Outside the torrents settle into a storm’s afterthought, the sieve of fury dying out in mere frowns and hisses like the dancing crickets scraping leg music behind your closed lids audible to half mast mine.

Willow and me, no one else telepaths the wind’s significance, the rain’s history, nor the weather’s detritus quite like we two in certain dusty climes and time of day, when the nodding light slants true.

What’s in a name?

  

Achunal the aleuts call it. Israelis say רוּחַ.

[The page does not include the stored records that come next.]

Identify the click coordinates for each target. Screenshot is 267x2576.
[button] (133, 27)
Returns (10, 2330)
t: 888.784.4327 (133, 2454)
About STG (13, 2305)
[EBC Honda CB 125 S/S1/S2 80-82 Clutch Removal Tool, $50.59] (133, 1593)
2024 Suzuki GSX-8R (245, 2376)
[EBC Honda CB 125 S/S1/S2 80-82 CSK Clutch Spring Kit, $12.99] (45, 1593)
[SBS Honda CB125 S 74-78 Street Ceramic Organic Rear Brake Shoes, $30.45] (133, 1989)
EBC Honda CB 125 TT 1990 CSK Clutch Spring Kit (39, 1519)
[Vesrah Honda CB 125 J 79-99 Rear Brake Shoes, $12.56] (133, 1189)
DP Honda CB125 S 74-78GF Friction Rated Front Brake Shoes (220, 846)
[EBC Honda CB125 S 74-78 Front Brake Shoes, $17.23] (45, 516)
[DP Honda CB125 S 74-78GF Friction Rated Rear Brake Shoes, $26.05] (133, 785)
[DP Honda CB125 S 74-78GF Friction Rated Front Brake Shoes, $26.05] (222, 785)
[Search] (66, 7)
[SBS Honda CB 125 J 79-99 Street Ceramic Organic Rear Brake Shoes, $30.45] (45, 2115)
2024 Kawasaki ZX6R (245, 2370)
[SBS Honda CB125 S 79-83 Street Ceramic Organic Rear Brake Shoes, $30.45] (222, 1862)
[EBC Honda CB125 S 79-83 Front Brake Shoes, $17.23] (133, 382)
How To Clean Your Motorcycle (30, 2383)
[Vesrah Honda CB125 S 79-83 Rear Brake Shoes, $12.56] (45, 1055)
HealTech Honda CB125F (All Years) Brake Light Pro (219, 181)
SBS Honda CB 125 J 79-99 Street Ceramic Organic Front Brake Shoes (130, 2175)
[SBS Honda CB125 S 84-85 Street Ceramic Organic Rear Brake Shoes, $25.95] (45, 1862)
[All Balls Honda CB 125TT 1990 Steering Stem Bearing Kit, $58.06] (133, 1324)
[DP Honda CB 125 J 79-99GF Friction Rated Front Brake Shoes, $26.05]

In Spain, they curse el viento tearing at hats and dresses 

but matacabras, goat killer, infuriates the shepherd

while angin or lilit in Malay mystifies most outsiders: 

Are there distinct names for degree, duration or character? 

Like a picnic zephyr delights an English gent or ahe a Hawaiian.

Puhe denotes the ordinary, common or imperceptible island condition.

When apples fly forcefully, a Russian complains of ветреный ветер.

What is the word for the puff left leafing pages in a book?

The sea brings Kadja in Bali sweeping aside sand softly

like a cat’s paw over the pond in the back bay.

But no, I’d never be caught dead in a Cock-Eyed-Bob down under.

Not while the night coromell caresses California’s toes this time of year

past Diablo and the doldrums thrumming silence into an ear 

merely at the thought of a place where nothing tossles hair, moves air

carries a wink and knowing stare caught glimpsing a drifting folded paper:

unraveled, it reveals your name, wordless moan escaping a window.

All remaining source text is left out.